(Items from a data source)
#####
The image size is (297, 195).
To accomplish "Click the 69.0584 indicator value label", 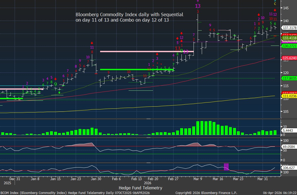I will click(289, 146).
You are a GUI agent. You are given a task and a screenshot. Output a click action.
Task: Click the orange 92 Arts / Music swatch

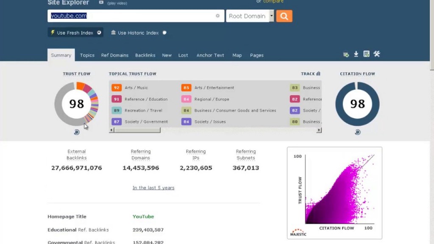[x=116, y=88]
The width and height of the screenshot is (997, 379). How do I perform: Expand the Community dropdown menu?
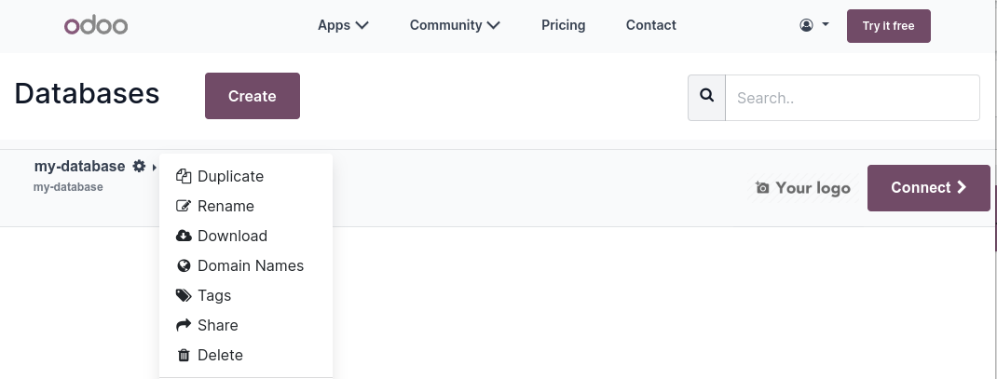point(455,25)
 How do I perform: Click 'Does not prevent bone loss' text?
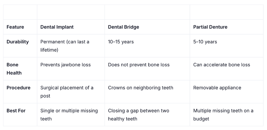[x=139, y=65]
#####
Brief = What is needed is an exact copy of only the lines from the line containing "The width and" through the last line of the entries, inclusive, without the pictures.

Written solution =
The width and height of the screenshot is (997, 379). How do I perform: Expand the Community dropdown menu?
point(455,25)
 How do I perform: Click 'Does not prevent bone loss' text?
[x=139, y=65]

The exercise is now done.